Financing Repair Costs

11 Replies

There's many ways you can finance the repair cost. 

-HELOC, if you own your home and have equity built up, tap into that.

-Borrow from 401k, pretty easy to set up and funding is about 7-10 business days. repay is directly from paycheck 

-If you own an asset of some sort that has value, you can look at getting a loan against it. take a look at your state laws

-Credit Card balance increase, can get expensive.

-Friends and family, borrow and pay back at 10% interest or you could give them equity stake in the property. 

There are a slew of ways but get creative and have fun with it. That's what makes real estate so much fun. 

@Noah McPherson

You could do an FHA 203k loan but you have to have qualified contractors do all the work.

Otherwise you could find a hard or private money lender in your area. Most of them will give you that cost but you will still need a down payment.

@Noah McPherson   401k loan is one of the easiest ways, as you're paying back yourself the interest and it shouldn't show on your credit.  But you have to be comfortable with that.
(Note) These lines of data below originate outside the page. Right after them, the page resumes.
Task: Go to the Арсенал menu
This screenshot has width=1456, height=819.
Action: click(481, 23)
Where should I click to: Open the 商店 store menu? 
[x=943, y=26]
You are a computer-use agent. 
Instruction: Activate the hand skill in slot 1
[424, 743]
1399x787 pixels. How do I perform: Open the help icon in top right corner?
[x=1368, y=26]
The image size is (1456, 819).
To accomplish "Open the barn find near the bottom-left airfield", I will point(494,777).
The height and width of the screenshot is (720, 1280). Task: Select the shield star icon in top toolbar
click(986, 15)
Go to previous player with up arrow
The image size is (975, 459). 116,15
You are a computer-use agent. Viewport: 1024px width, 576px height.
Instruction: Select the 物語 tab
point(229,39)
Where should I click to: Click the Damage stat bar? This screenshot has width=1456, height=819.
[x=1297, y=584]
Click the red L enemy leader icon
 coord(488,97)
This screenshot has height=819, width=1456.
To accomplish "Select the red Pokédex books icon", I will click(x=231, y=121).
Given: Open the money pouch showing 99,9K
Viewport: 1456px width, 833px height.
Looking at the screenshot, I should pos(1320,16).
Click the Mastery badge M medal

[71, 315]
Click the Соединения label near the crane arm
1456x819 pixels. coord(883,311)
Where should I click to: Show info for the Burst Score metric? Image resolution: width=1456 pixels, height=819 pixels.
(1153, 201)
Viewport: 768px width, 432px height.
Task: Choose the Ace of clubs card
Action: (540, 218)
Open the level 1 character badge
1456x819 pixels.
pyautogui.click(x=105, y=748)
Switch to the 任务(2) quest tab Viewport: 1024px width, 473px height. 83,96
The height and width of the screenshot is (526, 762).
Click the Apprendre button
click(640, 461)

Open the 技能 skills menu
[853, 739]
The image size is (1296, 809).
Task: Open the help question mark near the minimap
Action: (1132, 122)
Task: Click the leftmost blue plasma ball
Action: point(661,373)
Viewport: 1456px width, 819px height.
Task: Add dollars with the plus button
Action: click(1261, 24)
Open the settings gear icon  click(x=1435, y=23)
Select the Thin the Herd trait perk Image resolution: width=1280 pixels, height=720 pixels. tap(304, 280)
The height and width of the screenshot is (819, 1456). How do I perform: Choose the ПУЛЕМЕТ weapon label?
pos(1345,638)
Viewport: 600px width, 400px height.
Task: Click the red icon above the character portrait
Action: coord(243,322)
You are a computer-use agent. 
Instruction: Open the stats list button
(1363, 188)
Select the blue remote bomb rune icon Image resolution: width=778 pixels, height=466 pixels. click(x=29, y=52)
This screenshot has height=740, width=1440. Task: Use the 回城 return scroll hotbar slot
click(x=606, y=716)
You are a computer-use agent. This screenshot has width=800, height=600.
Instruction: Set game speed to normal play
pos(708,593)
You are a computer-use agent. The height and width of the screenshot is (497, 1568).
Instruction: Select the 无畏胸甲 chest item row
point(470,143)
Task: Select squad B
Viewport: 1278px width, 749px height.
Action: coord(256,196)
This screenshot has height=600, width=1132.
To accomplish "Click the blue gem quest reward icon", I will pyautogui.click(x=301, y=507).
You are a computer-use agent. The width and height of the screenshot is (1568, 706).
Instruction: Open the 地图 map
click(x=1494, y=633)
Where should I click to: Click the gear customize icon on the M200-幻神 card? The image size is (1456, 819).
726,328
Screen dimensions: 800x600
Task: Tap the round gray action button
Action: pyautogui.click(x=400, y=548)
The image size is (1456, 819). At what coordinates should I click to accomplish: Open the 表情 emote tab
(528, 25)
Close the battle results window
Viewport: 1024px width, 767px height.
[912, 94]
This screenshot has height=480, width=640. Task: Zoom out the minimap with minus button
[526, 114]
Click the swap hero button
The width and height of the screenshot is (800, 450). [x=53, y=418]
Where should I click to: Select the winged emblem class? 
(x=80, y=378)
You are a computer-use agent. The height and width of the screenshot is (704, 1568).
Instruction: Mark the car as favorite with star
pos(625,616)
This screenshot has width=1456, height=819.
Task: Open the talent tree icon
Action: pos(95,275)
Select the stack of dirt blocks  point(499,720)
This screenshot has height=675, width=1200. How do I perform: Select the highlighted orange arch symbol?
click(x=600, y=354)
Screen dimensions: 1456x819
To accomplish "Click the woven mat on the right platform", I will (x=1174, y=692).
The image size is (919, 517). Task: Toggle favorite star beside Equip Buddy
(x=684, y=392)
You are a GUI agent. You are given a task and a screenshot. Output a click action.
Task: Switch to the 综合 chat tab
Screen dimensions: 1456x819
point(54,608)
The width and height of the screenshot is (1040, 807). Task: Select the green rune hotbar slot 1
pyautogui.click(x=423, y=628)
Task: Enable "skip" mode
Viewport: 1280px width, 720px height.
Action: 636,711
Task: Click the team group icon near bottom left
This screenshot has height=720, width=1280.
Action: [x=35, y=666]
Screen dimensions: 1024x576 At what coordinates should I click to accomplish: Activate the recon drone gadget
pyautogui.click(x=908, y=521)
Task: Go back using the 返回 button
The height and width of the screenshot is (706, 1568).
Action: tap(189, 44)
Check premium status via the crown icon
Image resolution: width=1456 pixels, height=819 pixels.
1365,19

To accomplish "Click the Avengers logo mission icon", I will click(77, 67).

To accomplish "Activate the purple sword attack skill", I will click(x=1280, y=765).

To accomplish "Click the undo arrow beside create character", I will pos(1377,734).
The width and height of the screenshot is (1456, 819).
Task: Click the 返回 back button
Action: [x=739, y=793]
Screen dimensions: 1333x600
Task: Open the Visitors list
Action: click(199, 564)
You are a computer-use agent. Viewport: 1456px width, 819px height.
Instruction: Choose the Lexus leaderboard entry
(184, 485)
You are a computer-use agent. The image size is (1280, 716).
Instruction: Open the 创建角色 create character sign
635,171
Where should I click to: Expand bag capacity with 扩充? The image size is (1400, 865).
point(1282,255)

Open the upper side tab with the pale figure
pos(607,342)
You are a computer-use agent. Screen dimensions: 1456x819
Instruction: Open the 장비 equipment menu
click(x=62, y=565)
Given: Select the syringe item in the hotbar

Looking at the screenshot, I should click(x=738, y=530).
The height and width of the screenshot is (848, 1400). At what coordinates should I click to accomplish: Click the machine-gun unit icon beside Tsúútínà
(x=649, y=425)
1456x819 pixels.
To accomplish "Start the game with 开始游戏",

I used Sofi for a $50k personal loan last year.  Very easy to work with, no fees at all or prepayment penalties, they funded the whole thing within two business days.  Interest rate around 11%.  Discover Personal Loans offered me the same terms up to $35k.

Good luck!

@Noah McPherson do you currently own the property or are you trying to close on one that needs repairs?

If you own it, try to figure out a way to tap into your equity via a HELOC or refinance.

If you are trying to close on it, use a construction loan product and follow what @Brandon Plombon is saying. Say the property you want to BRRRR is $100K, rehab at $35K (will need a contractor quote), and closing at $5k so you are all in at $140k. Get an ARV appraisal prior to closing on the loan and the right bank will lend on 75% of the ARV value. Say the ARV appraisal comes at $200k. $200k*0.75 = $150k and you can fully fund the deal without any cash (because your all in cost is $140k). Even if this doesn't fully cover your downpayment (based on purchase price, rehab, and ARV appraisal) you can typically greatly reduce your cash to close on a value add project like this. Shoot me a note for more info!

@Sam Torvinen is right here. Using fix-n-flip money can be a great way to get into a project. There are some upfront costs but it can be a great strategy to elevate a property to a new level. Most lenders, mostly private money, will do something in the 80-90% LTPP and 100% of rehab.